- Opening Delimiter -
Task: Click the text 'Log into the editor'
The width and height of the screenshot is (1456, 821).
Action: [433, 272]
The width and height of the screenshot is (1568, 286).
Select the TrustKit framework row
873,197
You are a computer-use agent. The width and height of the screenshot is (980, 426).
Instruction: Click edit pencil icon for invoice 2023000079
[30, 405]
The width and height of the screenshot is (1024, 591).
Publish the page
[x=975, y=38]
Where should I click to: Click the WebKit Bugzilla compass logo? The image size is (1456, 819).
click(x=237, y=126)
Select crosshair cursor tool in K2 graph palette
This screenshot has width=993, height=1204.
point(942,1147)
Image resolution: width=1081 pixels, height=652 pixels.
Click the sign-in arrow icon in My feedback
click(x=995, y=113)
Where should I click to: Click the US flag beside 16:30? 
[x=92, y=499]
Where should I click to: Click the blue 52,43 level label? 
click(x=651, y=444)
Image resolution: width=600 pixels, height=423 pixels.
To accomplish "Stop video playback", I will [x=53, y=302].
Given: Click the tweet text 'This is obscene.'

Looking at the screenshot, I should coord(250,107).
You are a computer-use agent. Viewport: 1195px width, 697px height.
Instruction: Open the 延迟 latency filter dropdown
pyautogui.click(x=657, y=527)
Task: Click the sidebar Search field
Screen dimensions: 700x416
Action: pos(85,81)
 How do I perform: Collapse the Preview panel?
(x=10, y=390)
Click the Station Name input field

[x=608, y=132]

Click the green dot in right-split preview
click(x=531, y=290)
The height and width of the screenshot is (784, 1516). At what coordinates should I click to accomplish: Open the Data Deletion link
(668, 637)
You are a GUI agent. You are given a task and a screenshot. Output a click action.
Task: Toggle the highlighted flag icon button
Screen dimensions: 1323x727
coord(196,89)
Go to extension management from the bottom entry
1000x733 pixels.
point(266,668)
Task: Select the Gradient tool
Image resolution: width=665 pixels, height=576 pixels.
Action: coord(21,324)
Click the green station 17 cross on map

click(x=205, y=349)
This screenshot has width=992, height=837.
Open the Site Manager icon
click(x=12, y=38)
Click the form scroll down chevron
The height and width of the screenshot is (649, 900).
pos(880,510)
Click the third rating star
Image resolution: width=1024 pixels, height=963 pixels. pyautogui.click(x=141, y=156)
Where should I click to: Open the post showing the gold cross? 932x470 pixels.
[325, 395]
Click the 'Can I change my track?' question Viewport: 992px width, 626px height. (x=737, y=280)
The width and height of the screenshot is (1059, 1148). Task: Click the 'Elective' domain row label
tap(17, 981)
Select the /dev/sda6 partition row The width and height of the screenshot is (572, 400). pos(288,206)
- Closing Delimiter -
== How to complete this task ==
Starting at the first line of the records, print each line exactly, stopping after the line that contains "You are a computer-use agent. Viewport: 1195px".

== Task solution ==
Task: Click the text 'Log into the editor'
The width and height of the screenshot is (1456, 821).
Action: [433, 272]
The width and height of the screenshot is (1568, 286).
Select the TrustKit framework row
873,197
You are a computer-use agent. The width and height of the screenshot is (980, 426).
Instruction: Click edit pencil icon for invoice 2023000079
[30, 405]
The width and height of the screenshot is (1024, 591).
Publish the page
[x=975, y=38]
Where should I click to: Click the WebKit Bugzilla compass logo? The image size is (1456, 819).
click(x=237, y=126)
Select crosshair cursor tool in K2 graph palette
This screenshot has width=993, height=1204.
point(942,1147)
Image resolution: width=1081 pixels, height=652 pixels.
Click the sign-in arrow icon in My feedback
click(x=995, y=113)
Where should I click to: Click the US flag beside 16:30? 
[x=92, y=499]
Where should I click to: Click the blue 52,43 level label? 
click(x=651, y=444)
Image resolution: width=600 pixels, height=423 pixels.
To accomplish "Stop video playback", I will [x=53, y=302].
Given: Click the tweet text 'This is obscene.'

Looking at the screenshot, I should coord(250,107).
You are a computer-use agent. Viewport: 1195px width, 697px height.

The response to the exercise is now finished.